KOMPAS.com - BMKG menyebut ada peningkatan jumlah gempa sepanjang Juli 2019 di Indonesia. Pada Jumat malam kemarin, lindu berkekuatan 7,4 pun mengguncang Banten yang getarannya terasa sampai Bali hingga Mataram.
Fenomena rentetan gempa di Indonesia ini pun membuat masyarakat beranggapan bahwa gempa pada waktu tertentu kemungkinan bisa menjalar dan memengaruhi gempa lain.
Sebagai contoh, gempa Lombok kemudian memicu gempa Palu, kemudian dari Papua menerjang Maluku Utara, Halmahera Selatan, Sumbawa, Bali, dan Banten, entah selanjutnya ke mana lagi.
Pasca gempa Banten M 6,9 pada 2 Agustus 2016, kini berkembang berita di media sosial bahwa akan terjadi gempa besar megathrust berkekuatan M 9,0. Gempa ini diyakini bakal mengaktifkan sesar Baribis.
Namun, benarkah suatu gempa dapat menjalar dan memicu gempa lain?
Baca juga: BMKG: Aktivitas Gempa Selama Juli 2019 Meningkat, Ini Rinciannya
Menjawab pertanyaan ini, Daryono selaku Kepala Bidang Mitigasi Gempabumi dan Tsunami BMKG mengatakan, gejala menjalarnya gempa dari satu tempat ke tempat lain, secara ilmiah sulit diterangkan.
"Hingga saat ini, kita lebih mudah mengkaji aktivitas gempa dalam aspek spasial dan temporal daripada mengkaji perubahan dan perpindahan tegangan (stress) di kulit Bumi.

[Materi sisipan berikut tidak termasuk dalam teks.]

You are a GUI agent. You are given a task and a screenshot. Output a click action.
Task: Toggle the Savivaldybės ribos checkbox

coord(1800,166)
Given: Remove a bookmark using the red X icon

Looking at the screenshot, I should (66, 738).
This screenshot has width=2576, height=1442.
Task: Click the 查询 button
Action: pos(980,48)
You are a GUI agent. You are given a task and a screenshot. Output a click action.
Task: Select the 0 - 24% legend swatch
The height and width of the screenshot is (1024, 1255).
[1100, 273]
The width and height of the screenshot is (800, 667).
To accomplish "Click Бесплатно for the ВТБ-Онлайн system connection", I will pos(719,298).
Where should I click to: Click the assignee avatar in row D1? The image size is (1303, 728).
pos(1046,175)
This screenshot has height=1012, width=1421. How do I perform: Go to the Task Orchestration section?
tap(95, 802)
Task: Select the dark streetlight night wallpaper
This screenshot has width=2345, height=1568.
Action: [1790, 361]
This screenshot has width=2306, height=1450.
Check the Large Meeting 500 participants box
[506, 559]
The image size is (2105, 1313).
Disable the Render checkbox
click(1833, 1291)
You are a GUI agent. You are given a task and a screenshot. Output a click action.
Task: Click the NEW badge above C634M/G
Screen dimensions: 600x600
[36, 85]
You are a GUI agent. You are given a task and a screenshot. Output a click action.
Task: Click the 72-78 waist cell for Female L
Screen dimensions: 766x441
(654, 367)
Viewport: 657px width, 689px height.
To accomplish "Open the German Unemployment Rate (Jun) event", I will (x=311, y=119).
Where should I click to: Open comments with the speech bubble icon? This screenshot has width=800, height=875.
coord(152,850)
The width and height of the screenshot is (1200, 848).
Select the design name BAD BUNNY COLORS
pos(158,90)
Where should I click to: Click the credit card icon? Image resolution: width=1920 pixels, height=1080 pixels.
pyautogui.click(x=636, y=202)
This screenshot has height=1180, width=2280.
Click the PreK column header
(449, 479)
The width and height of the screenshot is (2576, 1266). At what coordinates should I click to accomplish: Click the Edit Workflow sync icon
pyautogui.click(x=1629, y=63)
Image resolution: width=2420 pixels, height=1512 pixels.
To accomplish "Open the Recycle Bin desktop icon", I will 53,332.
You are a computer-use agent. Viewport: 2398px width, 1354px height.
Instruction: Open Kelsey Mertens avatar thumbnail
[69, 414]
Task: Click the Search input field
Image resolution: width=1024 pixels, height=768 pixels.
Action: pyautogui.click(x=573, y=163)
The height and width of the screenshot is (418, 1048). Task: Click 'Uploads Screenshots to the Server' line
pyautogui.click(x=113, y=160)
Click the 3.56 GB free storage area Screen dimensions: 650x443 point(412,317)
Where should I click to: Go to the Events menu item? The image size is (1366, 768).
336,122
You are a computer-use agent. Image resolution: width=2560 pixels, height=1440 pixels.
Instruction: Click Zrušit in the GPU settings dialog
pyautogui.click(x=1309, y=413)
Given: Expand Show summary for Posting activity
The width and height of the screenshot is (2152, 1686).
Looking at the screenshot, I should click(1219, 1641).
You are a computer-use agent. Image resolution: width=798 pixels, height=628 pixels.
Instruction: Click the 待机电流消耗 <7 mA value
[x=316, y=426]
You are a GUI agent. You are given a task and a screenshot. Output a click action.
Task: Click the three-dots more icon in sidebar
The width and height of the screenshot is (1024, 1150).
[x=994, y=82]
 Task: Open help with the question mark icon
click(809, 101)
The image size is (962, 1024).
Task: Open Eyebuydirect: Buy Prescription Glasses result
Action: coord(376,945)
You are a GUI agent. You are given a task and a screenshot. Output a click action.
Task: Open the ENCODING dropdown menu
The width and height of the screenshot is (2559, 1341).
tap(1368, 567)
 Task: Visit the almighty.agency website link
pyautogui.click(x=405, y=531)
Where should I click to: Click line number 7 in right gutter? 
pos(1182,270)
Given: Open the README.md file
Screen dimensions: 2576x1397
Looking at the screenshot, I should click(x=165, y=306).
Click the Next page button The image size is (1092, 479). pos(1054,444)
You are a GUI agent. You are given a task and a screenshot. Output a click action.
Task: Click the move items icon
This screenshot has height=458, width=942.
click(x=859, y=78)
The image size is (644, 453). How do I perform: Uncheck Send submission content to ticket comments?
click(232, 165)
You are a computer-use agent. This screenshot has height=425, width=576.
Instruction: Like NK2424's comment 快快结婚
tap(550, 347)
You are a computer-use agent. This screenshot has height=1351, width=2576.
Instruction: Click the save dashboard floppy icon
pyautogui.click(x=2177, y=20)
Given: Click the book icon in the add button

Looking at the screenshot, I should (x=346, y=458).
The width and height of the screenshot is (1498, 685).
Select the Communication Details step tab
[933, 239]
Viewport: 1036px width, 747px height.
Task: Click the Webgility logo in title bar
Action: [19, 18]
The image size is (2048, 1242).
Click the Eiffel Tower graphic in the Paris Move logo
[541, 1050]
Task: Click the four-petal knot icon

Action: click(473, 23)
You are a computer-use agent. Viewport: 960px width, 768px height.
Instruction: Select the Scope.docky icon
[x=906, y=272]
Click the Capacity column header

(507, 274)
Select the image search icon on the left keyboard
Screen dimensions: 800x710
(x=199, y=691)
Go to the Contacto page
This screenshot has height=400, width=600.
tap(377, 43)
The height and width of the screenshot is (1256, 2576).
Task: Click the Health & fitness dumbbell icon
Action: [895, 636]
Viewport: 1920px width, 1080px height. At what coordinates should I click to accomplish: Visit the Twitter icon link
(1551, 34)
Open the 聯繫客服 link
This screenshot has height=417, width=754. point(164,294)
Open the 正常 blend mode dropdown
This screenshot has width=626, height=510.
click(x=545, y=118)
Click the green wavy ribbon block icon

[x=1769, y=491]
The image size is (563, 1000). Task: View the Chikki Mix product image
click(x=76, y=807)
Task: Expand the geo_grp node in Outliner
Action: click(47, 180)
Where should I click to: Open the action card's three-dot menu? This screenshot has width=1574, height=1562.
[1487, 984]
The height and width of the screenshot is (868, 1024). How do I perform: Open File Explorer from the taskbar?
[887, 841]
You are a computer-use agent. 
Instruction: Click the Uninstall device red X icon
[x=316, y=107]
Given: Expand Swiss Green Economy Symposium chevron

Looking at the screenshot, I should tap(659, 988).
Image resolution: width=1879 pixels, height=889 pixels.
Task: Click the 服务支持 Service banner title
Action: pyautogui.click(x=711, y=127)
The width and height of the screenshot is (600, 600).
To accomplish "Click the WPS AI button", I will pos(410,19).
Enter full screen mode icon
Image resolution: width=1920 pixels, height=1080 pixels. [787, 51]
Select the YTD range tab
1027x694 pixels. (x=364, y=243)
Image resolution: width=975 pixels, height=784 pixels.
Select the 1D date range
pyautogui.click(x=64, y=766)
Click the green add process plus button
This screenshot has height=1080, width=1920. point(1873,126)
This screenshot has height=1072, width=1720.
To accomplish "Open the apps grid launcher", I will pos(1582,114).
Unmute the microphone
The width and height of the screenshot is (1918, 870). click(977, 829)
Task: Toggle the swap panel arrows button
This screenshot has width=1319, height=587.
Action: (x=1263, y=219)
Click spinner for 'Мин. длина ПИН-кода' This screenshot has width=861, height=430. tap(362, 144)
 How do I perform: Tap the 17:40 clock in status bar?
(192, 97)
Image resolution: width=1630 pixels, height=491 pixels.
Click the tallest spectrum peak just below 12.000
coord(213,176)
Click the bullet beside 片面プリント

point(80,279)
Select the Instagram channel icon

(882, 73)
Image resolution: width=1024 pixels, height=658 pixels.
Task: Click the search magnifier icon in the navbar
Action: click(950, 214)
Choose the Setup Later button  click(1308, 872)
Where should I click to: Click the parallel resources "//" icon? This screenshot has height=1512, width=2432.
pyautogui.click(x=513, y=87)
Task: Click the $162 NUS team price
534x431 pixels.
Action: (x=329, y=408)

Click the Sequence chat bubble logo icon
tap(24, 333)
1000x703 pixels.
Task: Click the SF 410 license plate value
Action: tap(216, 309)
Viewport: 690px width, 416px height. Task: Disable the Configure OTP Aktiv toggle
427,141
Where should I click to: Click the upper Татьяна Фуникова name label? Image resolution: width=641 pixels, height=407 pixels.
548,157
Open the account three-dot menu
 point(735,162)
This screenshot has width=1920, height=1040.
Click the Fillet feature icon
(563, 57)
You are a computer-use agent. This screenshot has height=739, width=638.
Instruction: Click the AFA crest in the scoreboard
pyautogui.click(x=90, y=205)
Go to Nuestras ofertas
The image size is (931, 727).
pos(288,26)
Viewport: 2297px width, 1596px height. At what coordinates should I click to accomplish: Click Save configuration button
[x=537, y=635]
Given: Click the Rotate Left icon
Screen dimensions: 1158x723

Inilah mengapa sangat sulit menerangkan secara empirik dugaan sebagian orang bahwa gempa saling berhubungan dan dapat menjalar ke sana ke mari," ujar Daryono kepada Kompas.com, Minggu malam (4/8/2019).
Dia mengatakan, ada beberapa pakar gempa yang berpendapat bahwa perubahan pola tegangan regional (regional stress pattern) mungkin dapat menerangkan gejala ini.
"Namun nyatanya, hingga saat ini bagaimana memodelkan hal itu masih sulit dilakukan," imbuh dia.
Sejauh perkembangan ilmu kegempaan, ada dua teori pemicuan antar gempa. Pertama, pemicuan gempa yang bersifat statis (permanen) dan pemicuan yang bersifat dinamik atau berpindah.
1. Pemicuan gempa bersifat statis
Pemicuan yang bersifat statis dapat terjadi pada gempa-gempa yang sangat dekat lokasinya.
Sebagai contoh adalah munculnya gempa-gempa baru di Lombok di bagian barat dan timur yang diduga kuat akibat pemicuan gempa yang bersifat statis (static stress transfer) dari gempa Lombok M 7,0 yang terjadi sebelumnya.